The depot operated from 1895 to 1901 and was sold in 1903.

==== Damerowstraße depot ====
The Damerowstraße depot was constructed in 1901 due to insufficient space at Brehmestraße following the acquisition of additional trams. It had capacity for 93 vehicles. In 1920, it was taken over by the Berliner Straßenbahn as Depot XVIII but was closed shortly thereafter. In 1936, a residential block was built along the street front.

==== Französisch-Buchholz tram shed ====
For the Buchholz line, a small depot was established on Gravensteinstraße after BESTAG's takeover. Covering 620 square meters, it accommodated three trams. It was closed following the transition to the Berliner Straßenbahn and is now used by the Buchholz volunteer fire department.

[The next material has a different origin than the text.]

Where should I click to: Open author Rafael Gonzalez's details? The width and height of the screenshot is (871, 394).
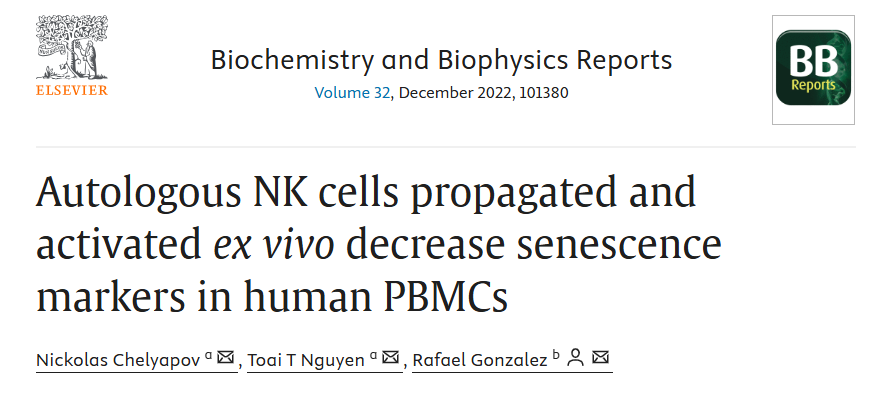click(x=480, y=360)
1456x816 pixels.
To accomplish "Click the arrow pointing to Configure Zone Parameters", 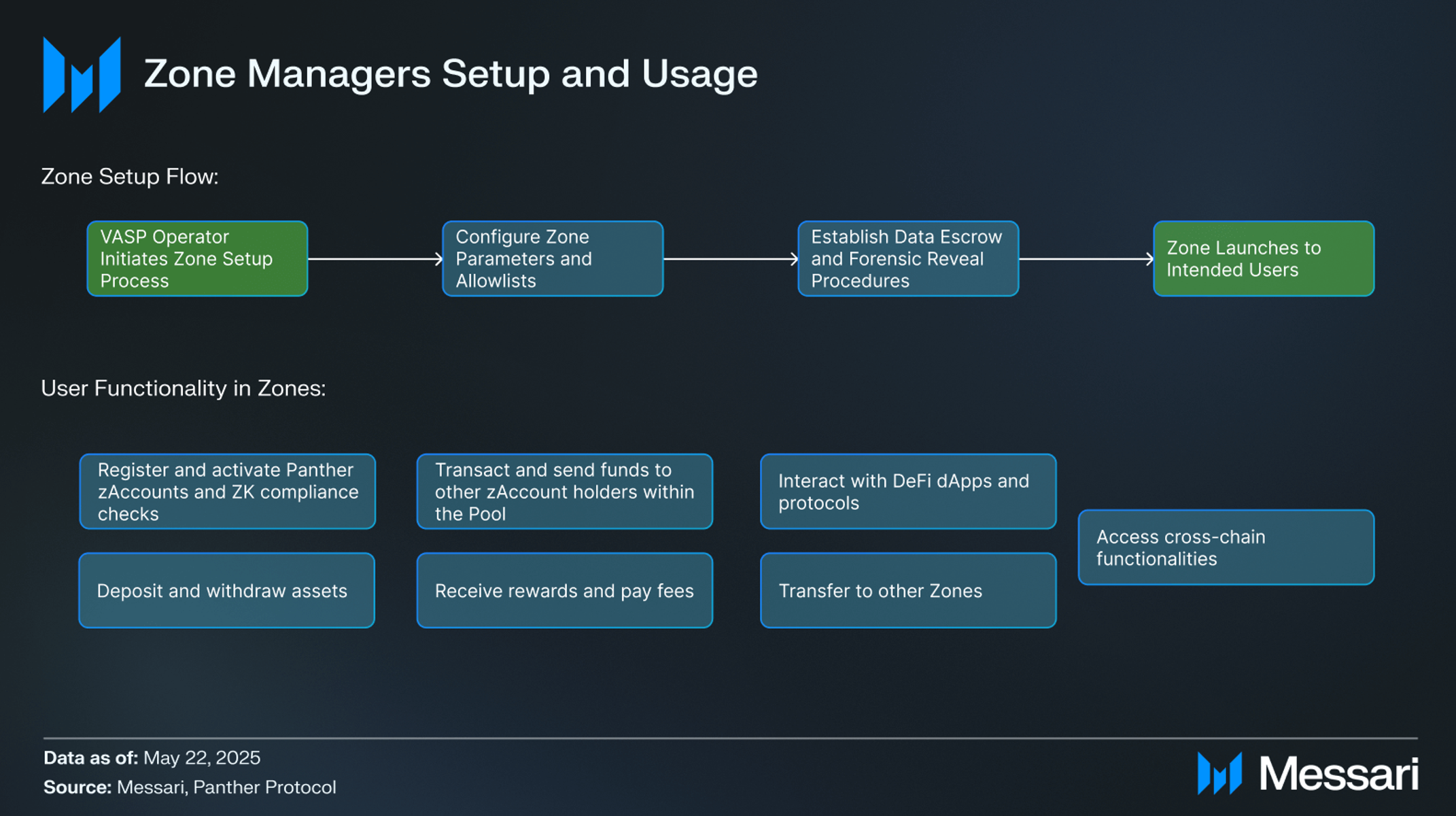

==== Köpenicker Landstraße depot ====
The Köpenicker Landstraße depot in Treptow opened on April 15, 1896, with the launch of the Treptow line. It comprised two shed buildings with space for 75 trams: the front building served as the tram shed, and the rear as a workshop, connected by a transfer table for track switching. The sheds had eight tracks each, accommodating five to six trams per track. On the south side, two tracks ran alongside the sheds, and one track on the north. The site was surrounded by allotment gardens. After 1920, it was operated as Depot XXI and used to store surplus trams.

From 1925, the site was used for overhauling various tram types. In addition to modifications by the Neue Automobil Gesellschaft, HAWA trams and Flachbahn railcars were refurbished here.

In 1931, the workshop shed was destroyed in a major fire. Two years later, during the expansion of Köpenicker Landstraße, the track connections to the tram shed were removed, though the southern outdoor tracks remained for emptying vacuum trucks. The shed likely served for bus maintenance thereafter.

During World War II, the shed was destroyed by bombing and subsequently demolished. The site has since been used for allotment gardening.

==== Kottbusser Ufer tram shed ====
From May 1903, BESTAG operated a tram shed with a maintenance office at Kottbusser Ufer 20–22 for storing trailers and flatcars. Located near Grünauer Straße, the wooden shed measured approximately 28 × 18.5 meters and had four tracks with capacity for twelve vehicles. During low-traffic periods, trailers were detached at the Kottbusser Ufer and Grünauer Straße intersection and towed to the shed by a Pankow Series 1–8 railcar. BESTAG used the site until around 1920. Subsequently, plots 19–20 were repurposed by the Berliner Entwässerungswerke for a pumping station, and plots 21–22 were used by BEWAG for a new substation.